_Extrait de page:_
↓↓↓

Il faudra bien en passer par là ou s'engouffrer pour longtemps dans un tunnel sombre de notre histoire, que notre pays a connu et qu'il peut vivre à nouveau, même si les formes et les circonstances sont différentes, un tunnel sombre que le monde pourrait connaître dans la violence et la haine, le chacun pour soi porté au paroxysme.
Une Assemblée constituante ?
Certains nous proposent une assemblée constituante en remplacement de la Présidentielle. Signer la pétition « Présidentielle NON - Constituante OUI » c'est possible mais ne règle rien pour y parvenir (6). Elle propose de ne pas tenir la Présidentielle et appelle à une Constituante.
Ne pas tenir la Présidentielle ? Au mieux un vœu pieux ! Ce serait sortir de la légalité, de l'état de droit, de la Constitution : impossible sauf un coup de force. Donc on aura la Présidentielle en 2017 quoiqu'il nous en coûte.
Qui a le pouvoir de réunir une telle assemblée ? Rien, dans l'actuelle Constitution, ne le permet. Ce n'est pas prévu. Même si un nombre considérable de signatures sont recueillies, il n'y aura pas de constituante, simplement (ce qui serait déjà beaucoup) la demande d'un grand nombre pour cette perspective.

↑↑↑

_Consignes de l'exercice:_
**a.** Extrayez de l'extrait sur l'Assemblée constituante le passage allant de « Il faudra bien » jusqu'à « nous en coûte. » inclus.
**b.** Répondez, d'après l'extrait sur l'Assemblée constituante, aux questions suivantes :
(i) Quel est l'intitulé de la pétition citée ?
(ii) En quelle année la Présidentielle se tiendra-t-elle ?
(iii) Que prévoit l'actuelle Constitution pour réunir une telle assemblée ?

_Données extraites:_

↓↓↓

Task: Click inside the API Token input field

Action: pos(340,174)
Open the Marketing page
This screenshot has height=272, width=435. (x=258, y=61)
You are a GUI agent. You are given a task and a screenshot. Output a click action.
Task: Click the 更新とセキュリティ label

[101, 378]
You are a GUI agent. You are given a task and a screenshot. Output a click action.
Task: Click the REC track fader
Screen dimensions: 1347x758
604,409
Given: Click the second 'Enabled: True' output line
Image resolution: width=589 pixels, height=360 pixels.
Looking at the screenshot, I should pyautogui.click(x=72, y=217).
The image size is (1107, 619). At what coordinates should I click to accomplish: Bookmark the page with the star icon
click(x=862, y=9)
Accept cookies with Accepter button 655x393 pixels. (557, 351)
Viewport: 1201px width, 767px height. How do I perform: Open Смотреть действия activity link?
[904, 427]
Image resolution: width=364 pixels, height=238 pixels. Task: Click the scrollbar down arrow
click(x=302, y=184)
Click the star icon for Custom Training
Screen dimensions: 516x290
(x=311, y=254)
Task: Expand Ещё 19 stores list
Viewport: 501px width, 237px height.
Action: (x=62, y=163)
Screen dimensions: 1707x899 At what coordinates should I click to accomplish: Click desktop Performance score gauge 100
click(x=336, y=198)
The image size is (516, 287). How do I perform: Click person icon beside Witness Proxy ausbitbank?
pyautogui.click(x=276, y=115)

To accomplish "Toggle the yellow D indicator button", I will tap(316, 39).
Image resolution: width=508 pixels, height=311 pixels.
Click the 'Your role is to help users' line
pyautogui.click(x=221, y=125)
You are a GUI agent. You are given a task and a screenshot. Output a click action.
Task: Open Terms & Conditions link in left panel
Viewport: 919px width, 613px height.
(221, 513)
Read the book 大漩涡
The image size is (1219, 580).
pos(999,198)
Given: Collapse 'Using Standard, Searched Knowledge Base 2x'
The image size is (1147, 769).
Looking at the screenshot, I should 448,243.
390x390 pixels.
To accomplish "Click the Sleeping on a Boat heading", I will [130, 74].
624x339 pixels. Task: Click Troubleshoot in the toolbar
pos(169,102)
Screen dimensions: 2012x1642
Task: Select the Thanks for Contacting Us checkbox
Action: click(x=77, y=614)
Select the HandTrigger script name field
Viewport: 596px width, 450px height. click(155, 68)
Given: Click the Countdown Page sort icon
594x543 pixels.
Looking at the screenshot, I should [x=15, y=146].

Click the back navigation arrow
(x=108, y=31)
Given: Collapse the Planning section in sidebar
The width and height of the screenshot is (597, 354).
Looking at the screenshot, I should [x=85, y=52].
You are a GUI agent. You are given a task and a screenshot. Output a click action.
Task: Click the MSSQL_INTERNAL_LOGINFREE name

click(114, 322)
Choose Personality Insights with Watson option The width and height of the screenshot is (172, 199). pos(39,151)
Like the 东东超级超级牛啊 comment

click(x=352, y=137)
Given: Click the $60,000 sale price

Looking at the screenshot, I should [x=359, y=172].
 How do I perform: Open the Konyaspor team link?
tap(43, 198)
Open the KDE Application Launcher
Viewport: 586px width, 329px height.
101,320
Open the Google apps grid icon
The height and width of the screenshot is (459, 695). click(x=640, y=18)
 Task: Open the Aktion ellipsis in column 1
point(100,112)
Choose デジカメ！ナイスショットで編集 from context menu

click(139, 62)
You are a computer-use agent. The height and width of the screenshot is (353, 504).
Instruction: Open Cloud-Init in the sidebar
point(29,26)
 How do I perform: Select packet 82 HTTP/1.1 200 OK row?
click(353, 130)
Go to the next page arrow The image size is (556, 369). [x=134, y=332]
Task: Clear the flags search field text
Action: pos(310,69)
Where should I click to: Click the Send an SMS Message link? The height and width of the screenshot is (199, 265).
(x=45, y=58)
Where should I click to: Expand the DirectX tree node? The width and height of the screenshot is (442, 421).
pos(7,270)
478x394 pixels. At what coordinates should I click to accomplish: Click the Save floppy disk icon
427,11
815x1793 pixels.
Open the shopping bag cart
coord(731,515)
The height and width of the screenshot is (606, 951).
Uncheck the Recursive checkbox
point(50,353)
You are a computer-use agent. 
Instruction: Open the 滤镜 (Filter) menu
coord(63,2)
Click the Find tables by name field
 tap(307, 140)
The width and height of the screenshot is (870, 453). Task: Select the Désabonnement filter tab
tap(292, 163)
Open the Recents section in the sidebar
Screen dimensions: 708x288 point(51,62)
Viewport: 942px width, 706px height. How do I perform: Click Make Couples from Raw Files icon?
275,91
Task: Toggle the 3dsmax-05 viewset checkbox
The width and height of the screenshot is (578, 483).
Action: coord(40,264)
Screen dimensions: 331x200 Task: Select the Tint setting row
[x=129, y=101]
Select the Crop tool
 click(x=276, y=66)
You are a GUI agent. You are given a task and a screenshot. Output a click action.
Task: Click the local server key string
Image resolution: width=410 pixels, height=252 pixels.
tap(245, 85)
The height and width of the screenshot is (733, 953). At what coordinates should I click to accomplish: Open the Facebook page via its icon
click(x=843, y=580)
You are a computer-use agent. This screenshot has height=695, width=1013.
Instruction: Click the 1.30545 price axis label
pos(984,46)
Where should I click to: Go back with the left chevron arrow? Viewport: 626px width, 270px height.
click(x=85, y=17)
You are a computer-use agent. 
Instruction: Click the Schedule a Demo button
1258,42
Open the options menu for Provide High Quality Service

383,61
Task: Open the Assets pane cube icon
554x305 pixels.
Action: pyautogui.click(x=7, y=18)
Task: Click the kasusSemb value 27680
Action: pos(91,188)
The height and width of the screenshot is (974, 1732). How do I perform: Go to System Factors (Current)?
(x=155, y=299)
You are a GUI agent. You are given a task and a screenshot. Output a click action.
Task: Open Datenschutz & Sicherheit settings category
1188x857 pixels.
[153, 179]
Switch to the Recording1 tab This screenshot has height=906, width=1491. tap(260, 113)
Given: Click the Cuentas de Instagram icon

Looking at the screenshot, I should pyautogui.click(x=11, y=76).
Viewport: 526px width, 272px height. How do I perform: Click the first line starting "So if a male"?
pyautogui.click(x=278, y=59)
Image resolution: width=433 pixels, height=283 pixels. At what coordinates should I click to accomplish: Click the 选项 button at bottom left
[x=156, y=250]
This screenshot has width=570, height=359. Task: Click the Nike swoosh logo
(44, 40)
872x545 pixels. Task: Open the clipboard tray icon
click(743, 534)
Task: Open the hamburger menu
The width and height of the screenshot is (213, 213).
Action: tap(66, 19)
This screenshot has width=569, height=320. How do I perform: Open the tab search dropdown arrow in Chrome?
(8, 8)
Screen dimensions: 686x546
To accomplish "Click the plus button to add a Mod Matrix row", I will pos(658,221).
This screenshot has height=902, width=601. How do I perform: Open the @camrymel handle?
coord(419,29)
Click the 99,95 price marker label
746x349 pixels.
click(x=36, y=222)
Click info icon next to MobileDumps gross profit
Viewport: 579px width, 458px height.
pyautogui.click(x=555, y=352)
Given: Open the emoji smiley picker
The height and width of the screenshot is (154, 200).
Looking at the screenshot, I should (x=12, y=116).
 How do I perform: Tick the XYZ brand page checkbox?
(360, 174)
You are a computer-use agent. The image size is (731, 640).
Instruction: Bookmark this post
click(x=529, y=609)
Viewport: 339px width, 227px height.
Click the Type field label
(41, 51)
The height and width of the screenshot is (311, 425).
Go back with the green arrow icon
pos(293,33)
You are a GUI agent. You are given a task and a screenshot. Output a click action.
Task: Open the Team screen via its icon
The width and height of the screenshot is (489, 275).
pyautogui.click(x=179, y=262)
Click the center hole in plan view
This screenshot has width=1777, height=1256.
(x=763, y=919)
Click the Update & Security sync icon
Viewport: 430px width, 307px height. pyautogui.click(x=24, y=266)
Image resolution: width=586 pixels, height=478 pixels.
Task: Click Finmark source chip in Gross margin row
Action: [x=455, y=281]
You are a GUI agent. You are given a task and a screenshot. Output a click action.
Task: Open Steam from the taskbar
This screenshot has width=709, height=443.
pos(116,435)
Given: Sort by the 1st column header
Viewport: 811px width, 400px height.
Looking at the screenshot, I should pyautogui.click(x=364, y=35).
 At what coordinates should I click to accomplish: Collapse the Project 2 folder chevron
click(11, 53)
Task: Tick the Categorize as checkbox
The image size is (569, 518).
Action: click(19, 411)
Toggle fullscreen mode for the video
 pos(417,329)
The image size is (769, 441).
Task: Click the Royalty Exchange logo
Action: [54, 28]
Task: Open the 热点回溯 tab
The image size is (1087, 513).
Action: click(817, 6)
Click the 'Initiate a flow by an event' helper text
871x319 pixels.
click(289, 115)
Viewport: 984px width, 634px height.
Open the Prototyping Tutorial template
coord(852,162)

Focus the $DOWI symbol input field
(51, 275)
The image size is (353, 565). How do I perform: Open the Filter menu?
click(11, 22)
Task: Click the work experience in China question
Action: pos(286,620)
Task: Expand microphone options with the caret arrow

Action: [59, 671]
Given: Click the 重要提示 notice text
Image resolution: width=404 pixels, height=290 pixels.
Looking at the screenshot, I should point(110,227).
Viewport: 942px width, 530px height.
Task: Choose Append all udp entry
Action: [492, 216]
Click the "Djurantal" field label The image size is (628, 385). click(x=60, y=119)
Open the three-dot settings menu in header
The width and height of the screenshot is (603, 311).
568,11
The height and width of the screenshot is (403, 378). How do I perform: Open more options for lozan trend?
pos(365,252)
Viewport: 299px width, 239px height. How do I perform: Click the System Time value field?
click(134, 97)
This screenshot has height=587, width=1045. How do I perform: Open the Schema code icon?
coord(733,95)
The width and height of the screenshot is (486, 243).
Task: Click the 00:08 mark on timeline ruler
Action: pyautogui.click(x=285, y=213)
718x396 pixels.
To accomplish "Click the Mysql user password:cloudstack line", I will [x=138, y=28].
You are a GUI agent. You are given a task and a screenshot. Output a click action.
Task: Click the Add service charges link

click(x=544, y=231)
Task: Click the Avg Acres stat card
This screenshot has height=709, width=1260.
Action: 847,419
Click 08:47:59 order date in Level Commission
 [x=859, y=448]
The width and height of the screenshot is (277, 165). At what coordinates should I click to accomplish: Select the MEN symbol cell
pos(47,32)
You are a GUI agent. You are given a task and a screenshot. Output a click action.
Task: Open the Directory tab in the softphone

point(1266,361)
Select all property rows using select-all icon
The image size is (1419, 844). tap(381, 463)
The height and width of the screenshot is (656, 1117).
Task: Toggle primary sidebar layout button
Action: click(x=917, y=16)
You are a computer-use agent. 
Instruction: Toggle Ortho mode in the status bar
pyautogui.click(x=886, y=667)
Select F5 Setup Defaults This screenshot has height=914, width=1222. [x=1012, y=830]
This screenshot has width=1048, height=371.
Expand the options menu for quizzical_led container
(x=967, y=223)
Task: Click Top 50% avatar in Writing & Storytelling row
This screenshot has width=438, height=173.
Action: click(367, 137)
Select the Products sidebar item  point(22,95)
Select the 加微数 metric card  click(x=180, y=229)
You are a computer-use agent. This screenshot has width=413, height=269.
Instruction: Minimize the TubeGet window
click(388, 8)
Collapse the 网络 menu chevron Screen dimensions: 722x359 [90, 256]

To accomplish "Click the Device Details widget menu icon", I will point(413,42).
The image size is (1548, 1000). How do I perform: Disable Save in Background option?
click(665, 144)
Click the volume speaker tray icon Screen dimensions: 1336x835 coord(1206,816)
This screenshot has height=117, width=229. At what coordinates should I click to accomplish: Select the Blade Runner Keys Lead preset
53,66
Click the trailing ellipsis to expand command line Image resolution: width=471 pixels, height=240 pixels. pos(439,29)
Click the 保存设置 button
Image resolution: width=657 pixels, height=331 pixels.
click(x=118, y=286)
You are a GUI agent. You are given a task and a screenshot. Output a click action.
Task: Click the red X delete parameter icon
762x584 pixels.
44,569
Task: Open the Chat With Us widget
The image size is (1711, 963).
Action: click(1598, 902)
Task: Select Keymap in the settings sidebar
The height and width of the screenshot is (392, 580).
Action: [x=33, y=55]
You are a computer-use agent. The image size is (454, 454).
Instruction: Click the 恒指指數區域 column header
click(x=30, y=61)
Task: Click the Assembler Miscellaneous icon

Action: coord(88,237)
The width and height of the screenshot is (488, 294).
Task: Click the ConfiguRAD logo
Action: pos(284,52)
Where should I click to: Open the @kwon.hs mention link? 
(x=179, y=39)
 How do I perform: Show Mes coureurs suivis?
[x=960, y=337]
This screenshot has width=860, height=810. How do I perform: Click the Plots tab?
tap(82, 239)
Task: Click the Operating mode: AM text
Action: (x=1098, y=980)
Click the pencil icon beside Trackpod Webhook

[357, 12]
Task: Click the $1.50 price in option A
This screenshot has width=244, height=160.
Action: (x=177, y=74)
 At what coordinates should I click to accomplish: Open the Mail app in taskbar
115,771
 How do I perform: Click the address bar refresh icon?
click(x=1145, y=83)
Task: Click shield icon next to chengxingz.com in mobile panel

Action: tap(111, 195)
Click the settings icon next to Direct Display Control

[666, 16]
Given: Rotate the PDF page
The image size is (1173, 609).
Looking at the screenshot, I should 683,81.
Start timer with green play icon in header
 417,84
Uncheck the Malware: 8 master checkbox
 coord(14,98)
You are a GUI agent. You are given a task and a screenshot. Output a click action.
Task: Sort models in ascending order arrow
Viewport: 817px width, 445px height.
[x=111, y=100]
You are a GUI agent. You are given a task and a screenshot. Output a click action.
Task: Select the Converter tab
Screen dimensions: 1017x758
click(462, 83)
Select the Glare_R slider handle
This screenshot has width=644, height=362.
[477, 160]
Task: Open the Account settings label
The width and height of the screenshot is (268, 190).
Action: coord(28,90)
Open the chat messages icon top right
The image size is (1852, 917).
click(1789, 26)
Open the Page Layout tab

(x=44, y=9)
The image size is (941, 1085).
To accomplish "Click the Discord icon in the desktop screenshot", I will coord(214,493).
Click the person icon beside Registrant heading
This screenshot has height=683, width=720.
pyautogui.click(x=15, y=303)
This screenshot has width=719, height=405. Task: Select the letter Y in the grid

↑↑↑

_Résultats finaux:_
**a.**
Il faudra bien en passer par là ou s'engouffrer pour longtemps dans un tunnel sombre de notre histoire, que notre pays a connu et qu'il peut vivre à nouveau, même si les formes et les circonstances sont différentes, un tunnel sombre que le monde pourrait connaître dans la violence et la haine, le chacun pour soi porté au paroxysme.
Une Assemblée constituante ?
Certains nous proposent une assemblée constituante en remplacement de la Présidentielle. Signer la pétition « Présidentielle NON - Constituante OUI » c'est possible mais ne règle rien pour y parvenir (6). Elle propose de ne pas tenir la Présidentielle et appelle à une Constituante.
Ne pas tenir la Présidentielle ? Au mieux un vœu pieux ! Ce serait sortir de la légalité, de l'état de droit, de la Constitution : impossible sauf un coup de force. Donc on aura la Présidentielle en 2017 quoiqu'il nous en coûte.

**b.**
(i) « Présidentielle NON - Constituante OUI »
(ii) En 2017.
(iii) Rien : elle ne le permet pas, ce n'est pas prévu.